# TEKSTBLOK

Volgens Lanooij zullen de tekorten op de arbeidsmarkt in de nabije toekomst alleen maar groter worden. “Naar verwachting zal het tekort in 2010 oplopen tot zo’n 30 procent.” In stimuleringsmaatregelen van de overheid – die dringend nodig zijn – ziet Van Driel voorlopig nog geen oplossing. “Het duurt vijf tot tien jaar voordat je daarvan de effecten ziet.” Daarom heeft Opinion zijn vleugels ook uitgeslagen naar Hongarije, waar Eurostar 25 eveneens een vestiging heeft. “Wij zien dat in die landen in de opleiding de nadruk ligt op inhoud en techniek”, schetst Lanooij. “In Nederland krijg ik juist vaak de indruk dat er veel aandacht is voor management.”

# AANGELEVERDE GEGEVENS
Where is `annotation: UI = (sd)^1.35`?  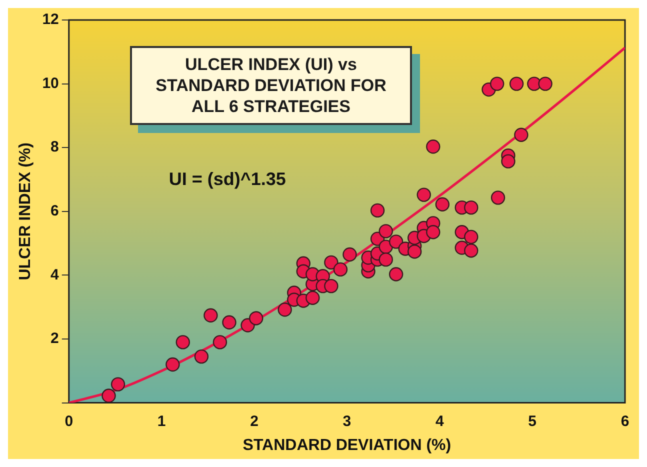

...

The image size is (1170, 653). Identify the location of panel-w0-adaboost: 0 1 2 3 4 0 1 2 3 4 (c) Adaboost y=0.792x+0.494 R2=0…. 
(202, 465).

# OPDRACHT 1
Geef voor elke uitspraak aan of die klopt met de tekst over de tekorten op de arbeidsmarkt. Antwoord met ja of nee en citeer letterlijk de woorden uit de tekst die de doorslag geven.
(a) In de tekst wordt verwacht dat het tekort in 2010 oploopt tot ongeveer 30 procent.
(b) Van Driel ziet in stimuleringsmaatregelen van de overheid voorlopig een oplossing.
(c) Lanooij heeft de indruk dat de opleiding in Nederland vooral de nadruk legt op inhoud en techniek.
# OPDRACHT 2
Schrijf een vervolg op de tekst over de tekorten op de arbeidsmarkt, beginnend na de laatste zin.

# ANTWOORDRUIMTE 1
(a) Ja: "Naar verwachting zal het tekort in 2010 oplopen tot zo’n 30 procent."
(b) Nee: "ziet Van Driel voorlopig nog geen oplossing."
(c) Nee: "In Nederland krijg ik juist vaak de indruk dat er veel aandacht is voor management."

# ANTWOORDRUIMTE 2
Van Driel adviseert bedrijven die Poolse of Hongaarse chemici in dienst willen nemen om gebruik te maken van internationale detacheringsbureaus. “Zij kennen alle regeltjes en zorgen verder ook voor de mensen.” Lanooij voegt daar een waarschuwing aan toe. “Het is niet zo moeilijk om zelf rechtstreeks Polen in dienst te nemen. Maar je moet er wel rekening mee houden dat ze hier in een onbekend land, in een andere cultuur komen. Bij elk probleempje bellen ze jou. Het kost je heel veel tijd om die mensen te begeleiden, soms zo veel dat je nauwelijks tijd overhoudt voor je eigenlijke werk. Detacheringsbureaus zijn daarop berekend en hebben daarvoor speciaal mensen in dienst.”